Das Birdie Book von Shell Point / Ft Myers FL ist in zwei Punkten auffällig. Der Designer ist vermutlich passionierter Angler, anders lässt sich nicht erklären, dass er mehr Liebe in das Design der Wasserhindernisse als der Trockenbereiche investiert hat. Und ich kann versichern – Bahn 3 hat definitiv nicht nur einen 30 x 10 Yards großen Fairwaystreifen in der Mitte der Bahn.
Eher spartanisch kommt das Design des Old Course von Bad Waldsee daher. Vom Abschlag aus sind die Angaben noch gut, alles tutti, aber für die Schläge ins Grün sollte man sollte jemanden Ortskundigen dabei haben.

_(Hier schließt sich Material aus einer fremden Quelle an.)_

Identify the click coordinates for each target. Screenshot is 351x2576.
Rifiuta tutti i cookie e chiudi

Selbes Problem, andere Wiese: Auch in Maxlrain endet die Welt des Birdiebookzeichners an der nächsten Ecke. Mit diesem Birdie Book fühlt man sich dank der auf den Abschlag ausgerichteten Perspektive am Tee pudelwohl – alles sieht in natura genau so aus wie auf DIN A 6. Gerade auf Bahnen wie der 5, wo sich die wirklich kniffligen Fragen erst nach dem Abschlag stellen, ist allerdings anschließend guter Rat teuer. Richtig teuer. Mit ca. 4 Euro für das Birdie Book kommt man da nicht weit…

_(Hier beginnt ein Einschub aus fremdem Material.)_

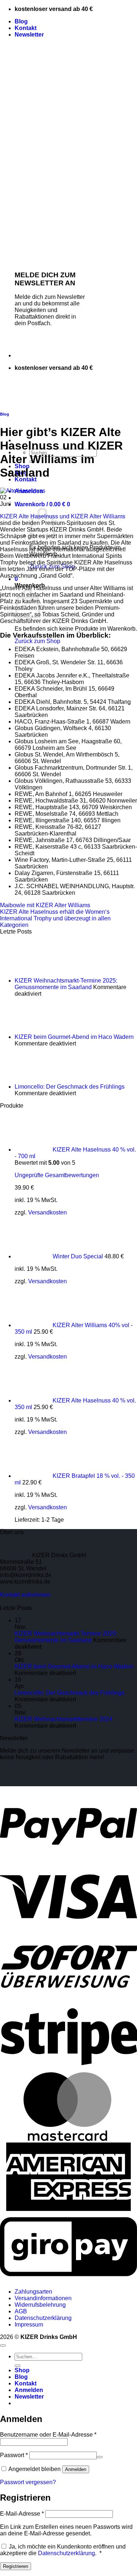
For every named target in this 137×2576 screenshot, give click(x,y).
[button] (29, 34)
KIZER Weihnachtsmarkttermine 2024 (64, 1719)
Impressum (29, 2324)
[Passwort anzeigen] (100, 2457)
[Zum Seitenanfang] (3, 2345)
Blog (21, 21)
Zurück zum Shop (37, 641)
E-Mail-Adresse (22, 2514)
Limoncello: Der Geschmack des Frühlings (70, 1087)
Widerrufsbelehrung (40, 2305)
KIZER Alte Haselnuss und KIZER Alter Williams (62, 516)
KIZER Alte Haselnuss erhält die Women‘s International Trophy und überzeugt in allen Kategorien (55, 918)
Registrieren (15, 2566)
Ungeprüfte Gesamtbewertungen (57, 1175)
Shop (22, 2370)
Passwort (14, 2455)
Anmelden (75, 2469)
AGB (21, 2311)
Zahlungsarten (33, 2291)
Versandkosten (47, 1212)
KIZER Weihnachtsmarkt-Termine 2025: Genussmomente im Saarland (66, 983)
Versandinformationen (43, 2298)
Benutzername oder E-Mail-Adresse (48, 2435)
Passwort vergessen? (28, 2482)
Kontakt (26, 28)
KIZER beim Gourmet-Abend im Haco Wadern (74, 1037)
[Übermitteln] (17, 2366)
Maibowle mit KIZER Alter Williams (45, 905)
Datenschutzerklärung (43, 2318)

Dann vielleicht doch lieber die Vogelperspektive, exakt von oben? Hier in Wörthsee habe ich sogar zwei Versionen des Birdie Books aus der Kiste gezaubert. Kurze Abstimmung: Welche gefällt besser?
Oder doch nicht exakt von oben? Das Büchlein des Riedhof beweist, dass man mit einer clever gewählten perspektive und sinnvollen Entfernungsangaben sowohl die Tee- als auch die Grünperspektive gleichermaßen gut abbilden kann. Vielleicht unter allen Birdie Books das am sinnvollsten gezeichnete.
Übrigens: dass die Angaben zu Bahn, HCP, Par, und die Längen von den jeweiligen Abschlägen kompakt und platzsparend (und trotzdem übersichtlich) auf ca. 10 Quadratzentimeter passen, ist eigentlich selbstverständlich. Spoiler Alert: nur eigentlich. Denn…
… an Bahn 13 trifft der Golfclub Bayreuth genau mein Humor. „Spielen sie ihren blinden Schlag ins Grün möglichst präzise. UN-BE-DINGT. Sie können dieses zwar in der Regel nicht sehen, und um es halbwegs lokalisieren zu können, würde Ihnen eine möglichst große Skizze bestimmt helfen, allerdings ist dafür in diesem Birdie Book kein Platz. Schließlich müssen wir auf jeder Seite in Schriftgrad 60 die Information, die sie ohnehin überall finden, nämlich wie lang die Bahn ist, unterbringen. Dann noch – gaaanz wichtig! – das Bild eines Golfballs, damit sie, lieber Leser, auch wissen, auf welches Objekt sie beim blinden Schlag ins viel zu klein gezeichnete Grün draufhauen müssen. Viel Erfolg!“
Zum Abschluss noch mal ein Musterexemplar. Von einem Club wie St. Leon / Rot ist natürlich auch nichts anderes zu erwarten, erfreulich ist es trotzdem. Zumal es ja eigentlich so einfach ist…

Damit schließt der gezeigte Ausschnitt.